In this series of posts, Victoria Willis explores how OSINT (Open Source Intelligence) can be applied in the areas of Cyber Threat Intelligence, IT Asset Discovery, Security Assessments and Attack Surface Monitoring. In this first post of the series, the focus is on the relevance of OSINT in the realm of Cyber Threat Intelligence.

Cyber Threat Intelligence

At its core, cyber threat intelligence (CTI) refers to the collection and analysis of data, the results of which are used by security teams to determine what actions are necessary to help prevent, detect and respond to cyber threats. CTI provides security operations with actionable information that has been refined and analyzed, and is key to a proactive cybersecurity posture. 

This slide from “Towards a Mature CTI Practice –ITU Advanced Cyber Security Attacks” by Richard Kerkdijk illustrates the relationship between different forms of CTI and key security elements of an organization.

Leveraging OSINT for CTI

There are many different sources of publicly available information that can be compiled and analyzed for the purpose of generating threat intelligence. The insights gleaned from Open Source Intelligence (OSINT) collection can help organizations identify potential areas of risk.

As an example, some organizations may collect OSINT on their own email addresses. The findings could then potentially be used to generate threat intelligence and identify potential high-ranking targets for phishing attacks. Finding email addresses in pastes, darkweb sites, data breach databases or using tools like IntelligenceX supports threat intelligence operations. After the targets have been identified, the security team can take action for prevention or plan a response (such as when an email suddenly appears in a breach). 

OSINT can also be leveraged against advanced persistent threats (APTs). By correlating collected OSINT with IP addresses, e-mail addresses and other indicators on their Internet-facing systems, security teams can contextualize suspicious activity for deeper investigation and situational awareness. OSINT analysis can also provide security operations with clues to APT attack methods and help them piece together potentially malicious activities. 

While an APT attack may start with infiltration, malicious actors will expand their presence over time and start exfiltrating data. Through OSINT collection and analysis, security teams may better understand events and entities that may be related to an APT attack. For example: Threat intelligence may assist in drawing connections between unauthorized logins to a recent data breach, or suspicious IP addresses appearing in logs with known threat actors.
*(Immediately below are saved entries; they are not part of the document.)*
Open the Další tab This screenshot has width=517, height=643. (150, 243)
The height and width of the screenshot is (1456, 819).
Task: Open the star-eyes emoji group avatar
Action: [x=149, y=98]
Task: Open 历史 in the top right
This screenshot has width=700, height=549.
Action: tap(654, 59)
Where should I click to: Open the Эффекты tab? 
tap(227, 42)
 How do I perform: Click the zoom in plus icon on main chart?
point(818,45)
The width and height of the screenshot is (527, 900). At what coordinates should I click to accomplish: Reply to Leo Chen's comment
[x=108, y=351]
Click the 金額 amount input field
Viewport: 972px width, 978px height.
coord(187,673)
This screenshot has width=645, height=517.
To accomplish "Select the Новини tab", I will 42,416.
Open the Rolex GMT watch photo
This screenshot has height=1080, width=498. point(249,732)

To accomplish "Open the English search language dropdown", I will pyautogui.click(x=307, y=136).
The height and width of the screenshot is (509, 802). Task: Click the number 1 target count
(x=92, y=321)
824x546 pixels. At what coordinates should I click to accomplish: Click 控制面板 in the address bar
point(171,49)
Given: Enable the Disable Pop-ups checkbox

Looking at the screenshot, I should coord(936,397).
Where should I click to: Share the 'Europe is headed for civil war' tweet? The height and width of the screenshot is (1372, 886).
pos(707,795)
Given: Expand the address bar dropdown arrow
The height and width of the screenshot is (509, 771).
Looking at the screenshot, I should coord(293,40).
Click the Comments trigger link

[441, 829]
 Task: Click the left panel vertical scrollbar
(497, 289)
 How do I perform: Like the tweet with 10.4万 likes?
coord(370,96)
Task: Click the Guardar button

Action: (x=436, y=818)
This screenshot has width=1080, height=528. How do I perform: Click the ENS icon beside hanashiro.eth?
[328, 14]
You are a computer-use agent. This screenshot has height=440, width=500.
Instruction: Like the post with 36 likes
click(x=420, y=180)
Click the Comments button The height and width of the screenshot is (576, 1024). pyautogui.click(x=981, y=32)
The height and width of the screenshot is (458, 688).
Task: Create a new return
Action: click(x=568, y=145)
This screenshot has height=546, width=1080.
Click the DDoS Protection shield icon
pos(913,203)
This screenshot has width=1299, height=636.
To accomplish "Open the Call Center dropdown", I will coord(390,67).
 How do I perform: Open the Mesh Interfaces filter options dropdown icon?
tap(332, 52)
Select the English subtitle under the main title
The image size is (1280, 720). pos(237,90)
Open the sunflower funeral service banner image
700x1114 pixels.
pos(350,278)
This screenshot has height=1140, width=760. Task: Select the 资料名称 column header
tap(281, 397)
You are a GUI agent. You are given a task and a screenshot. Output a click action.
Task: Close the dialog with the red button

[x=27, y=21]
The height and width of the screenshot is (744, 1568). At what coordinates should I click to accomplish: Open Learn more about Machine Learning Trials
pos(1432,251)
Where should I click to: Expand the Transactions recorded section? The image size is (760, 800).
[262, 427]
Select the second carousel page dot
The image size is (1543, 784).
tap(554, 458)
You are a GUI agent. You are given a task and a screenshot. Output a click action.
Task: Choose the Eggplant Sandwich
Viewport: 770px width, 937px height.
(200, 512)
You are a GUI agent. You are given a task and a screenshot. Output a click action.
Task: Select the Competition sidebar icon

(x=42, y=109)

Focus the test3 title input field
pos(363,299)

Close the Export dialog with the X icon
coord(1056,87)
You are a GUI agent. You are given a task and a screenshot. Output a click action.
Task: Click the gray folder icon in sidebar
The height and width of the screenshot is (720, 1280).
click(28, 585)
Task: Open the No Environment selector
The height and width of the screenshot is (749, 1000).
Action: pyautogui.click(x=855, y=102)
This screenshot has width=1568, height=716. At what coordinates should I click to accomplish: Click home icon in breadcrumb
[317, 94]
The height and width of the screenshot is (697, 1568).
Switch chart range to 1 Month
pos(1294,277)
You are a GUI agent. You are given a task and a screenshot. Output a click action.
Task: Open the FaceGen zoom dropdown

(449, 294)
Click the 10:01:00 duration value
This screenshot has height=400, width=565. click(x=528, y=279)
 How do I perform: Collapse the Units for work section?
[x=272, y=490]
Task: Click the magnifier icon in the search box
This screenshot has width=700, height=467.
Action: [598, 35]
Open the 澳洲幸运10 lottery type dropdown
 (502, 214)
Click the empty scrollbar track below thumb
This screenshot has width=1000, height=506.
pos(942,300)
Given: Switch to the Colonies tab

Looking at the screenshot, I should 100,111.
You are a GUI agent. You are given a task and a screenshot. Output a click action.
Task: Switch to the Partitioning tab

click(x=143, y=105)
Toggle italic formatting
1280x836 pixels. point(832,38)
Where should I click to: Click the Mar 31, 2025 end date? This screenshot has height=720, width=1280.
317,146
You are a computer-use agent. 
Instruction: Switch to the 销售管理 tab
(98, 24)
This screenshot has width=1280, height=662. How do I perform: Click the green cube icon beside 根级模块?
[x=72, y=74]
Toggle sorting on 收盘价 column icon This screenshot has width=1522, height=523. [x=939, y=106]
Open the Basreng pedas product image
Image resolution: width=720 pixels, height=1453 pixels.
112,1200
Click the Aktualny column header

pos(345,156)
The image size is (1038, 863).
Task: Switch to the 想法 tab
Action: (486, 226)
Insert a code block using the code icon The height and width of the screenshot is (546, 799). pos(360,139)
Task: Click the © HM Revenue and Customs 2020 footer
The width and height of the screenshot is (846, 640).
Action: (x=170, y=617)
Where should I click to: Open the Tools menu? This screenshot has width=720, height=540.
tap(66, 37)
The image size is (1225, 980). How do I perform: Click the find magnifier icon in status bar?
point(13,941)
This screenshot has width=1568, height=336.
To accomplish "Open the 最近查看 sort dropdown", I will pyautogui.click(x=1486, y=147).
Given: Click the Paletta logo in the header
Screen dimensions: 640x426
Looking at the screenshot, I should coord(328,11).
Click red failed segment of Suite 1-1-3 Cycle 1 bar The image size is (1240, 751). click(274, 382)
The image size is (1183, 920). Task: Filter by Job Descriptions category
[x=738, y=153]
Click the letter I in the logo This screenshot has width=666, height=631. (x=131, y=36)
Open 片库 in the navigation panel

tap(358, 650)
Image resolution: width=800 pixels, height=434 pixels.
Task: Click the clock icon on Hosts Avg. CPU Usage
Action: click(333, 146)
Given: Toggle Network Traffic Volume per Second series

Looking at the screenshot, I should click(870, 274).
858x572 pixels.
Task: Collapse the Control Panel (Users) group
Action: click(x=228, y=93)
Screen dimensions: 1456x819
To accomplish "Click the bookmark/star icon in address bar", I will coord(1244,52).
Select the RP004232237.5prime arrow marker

Investigating Threats With OSINT

Security professionals can also use OSINT for investigations to gain better visibility into threats that may be facing their organization. For example, SpiderFoot can be used to scan multiple OSINT sources for information on a suspicious IP address, phishing emails or other concerning activity. 

SpiderFoot HX enables you to investigate entities through an intuitive graph interface. Querying OSINT data sources requires no knowledge of their API scheme.

An initial scan may provide hundreds of data points related to a target IP address, but it is analysis that provides context and meaning. For example, examining and sorting the data may show that an IP address is considered malicious by numerous sources and further investigation can also reveal other entities that it may be linked to.

Collecting and surveying data from a multitude of sources is essential for investigating threats; it gives security operations a clearer picture of what kind of threats they may be dealing with. 

Value of Automation

OSINT collection, sorting and analysis can easily become an overwhelming task, especially for larger organizations where there may be many thousands of data points to review. With automated OSINT platforms, security staff can streamline many processes which would be incredibly burdensome to perform manually. Time spent on gathering and investigating information on suspicious IP addresses, domains, emails and other publicly available information can be greatly reduced with automation. Additionally, automated tools often give users the ability to perform multiple tasks from the same interface, including visualization. 

Running an automated scan in SpiderFoot HX against a set of targets.

SpiderFoot allows users to collect OSINT from multiple sources, sort the data and investigate the findings from a single platform and can also provide users with continuous monitoring and instant notification — allowing security operations to detect new exposures as they crop up.